====== Passage ======

Volkswagen Plans an All-Out Invasion of China's Auto Market

GM might have pushed Volkswagen to the second place regarding sales in China in the first quarter, but the German giant is ready to fight back.

May 5, 2014 at 8:47PM

Volkswagen (NASDAQOTH:VLKAY) is in a nail-biting contest with General Motors (NYSE:GM) over supremacy in the world's largest auto market -- China. The European automaker defeated the American auto major in 2013, but the latter has reclaimed the top position in the first quarter of 2014. Undeterred, Volkswagen has announced that it will outperform the China auto industry as a whole in 2014. Let's find out what the company is up to.

Volkswagen Golf GTE at Auto China 2014 Group Night in Beijing. Source: Volkswagen

The target and roadmap
CEO Martin Winterkorn said, "China is the biggest single market of the Volkswagen group and plays a decisive role in our strategy plan." And the company's plan is to become the world's top car seller by 2018. 

Volkswagen is looking at a minimum 10% sales growth in China in 2014, bettering the 8%-10% increase expected in the industry. The company aims to deliver an unprecedented 3.5 million vehicles through the year -- more than the size of India's entire passenger-vehicle market. Volkswagen hinted that it will stay ahead of GM, which is targeting a sales growth in line with the industry's.

In 2013, Volkswagen had sold 3.27 million units, 16% more than the previous year, while GM's sales increased 11%, to 3.16 million. In the first quarter, the sales tally stood at 919,114 and 880,700 for GM and Volkswagen, respectively. 

Volkswagen is in overdrive -- it has a capital budget of 18.2 billion euros, or roughly $25 billion, for China for the years 2014-2018. The money will go into new technologies, plants, and a complete product offensive. Volkswagen plans to introduce as many as 100 new models globally by the end of next year, and most of them will be offered in China. It intends to increase the number of dealerships by 50% to more than 3,600 by 2018. 

It wants to penetrate deeper in the tier-3 and tier-4 cities of western China. Volkswagen estimates that in tier-3 cities, only 30 in every 1,000 people own a car, and in tier-4, just 18 in 1,000 do.

The company is looking to be the frontrunner in China's electric-vehicle program with its line of electric and hybrid models. It will roll out the electric up! and e-Golf models later in the year, and the Audi A3 e-tron and Golf GTE next year. Releases are lined up for 2016, as well.

Despite a slowdown, the Chinese automotive market will remain in a mode of expansion. In a Bloomberg report, Finbarr O'Neill, president of J.D. Power & Associates, said, "As a whole, the growth throughout China in the tier-3 and 4 cities, in the west, and the aspiring middle class, assures continued growth for the automotive industry." Automakers are going to do all they can to grab a bigger portion of the pie.

GM plans to spend around $12 billion through 2017 on product launches and setting up of five new manufacturing facilities by 2015, which would expand its production capacity to around 5 million by the end of 2015.

====== Stored data ======

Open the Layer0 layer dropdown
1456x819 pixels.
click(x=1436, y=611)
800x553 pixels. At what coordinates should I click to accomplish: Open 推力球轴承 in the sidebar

======

▸ Work to do:
**1)** Answer from the article on Volkswagen in China:
(a) How many units did Volkswagen sell in China in 2013?
(b) How many dealerships does Volkswagen intend to have by 2018?
(c) By Volkswagen's estimate, how many people in every 1,000 own a car in tier-4 cities?
**2)** Carry on the article about Volkswagen's push into China's auto market from where it stops.

▸ Expected outputs:
**1)**
(a) 3.27 million
(b) More than 3,600
(c) 18

**2)**
GM may launch at least 60 new or upgraded models by 2018, focusing on the passenger and luxury car segments, which are Volkswagen's forte in China. GM showcased models like the Chevrolet Trax, Cadillac CTS luxury sedan, and the best-selling next-gen Chevrolet Cruze at the Beijing 2014 Auto show. Ford and Toyota are also stepping on the gas, and planning to come out with new models.

Volkswagen has two big strengths that will reinforce its game plan -- solid liquidity position and advanced technology.

Liquidity: The company has been generating solid cash flows, with cash from operations increasing to 20.6 billion euros (approximately $28.56 billion at current rates) in 2013 from 13.7 billion euros in 2007. It ended 2013 with a solid automotive liquidity of 16.9 billion euros (approximately $23.43 billion). No wonder then Volkswagen has decided to fund the entire China investment from its own coffers.

Source: Volkswagen

Technology: Volkswagen's MQB, or modular transversal tool kit, could soon become reality in most of its cars sold in China. It has already delivered around 1 million MQB vehicles globally in 2013, and plans to take the number up to 4 million by 2016. The concept behind the cutting-edge technology is beautifully simple -- using the same structural architecture and infotainment systems across models.

With the help of MQB, Volkswagen would be able to quickly customize models to suit customer tastes, and save billions on production costs. Within a few years' time, it would be making most of its VW, Skoda, and Seat brand vehicles on this platform. MQB could also play a big role in the company's electric-car ambitions in China, because through it, Volkswagen can electrify most cars in its portfolio.

The technology would be implemented in 20 plants by early 2017, including some Chinese plants. Volkswagen has an MQB plant at a remote location in Ningbo, Zhejiang, away from the prying eyes of competitors.

Last word
Volkswagen sees a huge opportunity in China, and wants to capitalize on it by spending heavily on new factories, dealership expansions, and model launches. The company is penetrating deeper to serve even the more remote areas of the country. Volkswagen's financial and technological strengths are going to amply accommodate its China offensive, and help it get closer to being the world's top automaker.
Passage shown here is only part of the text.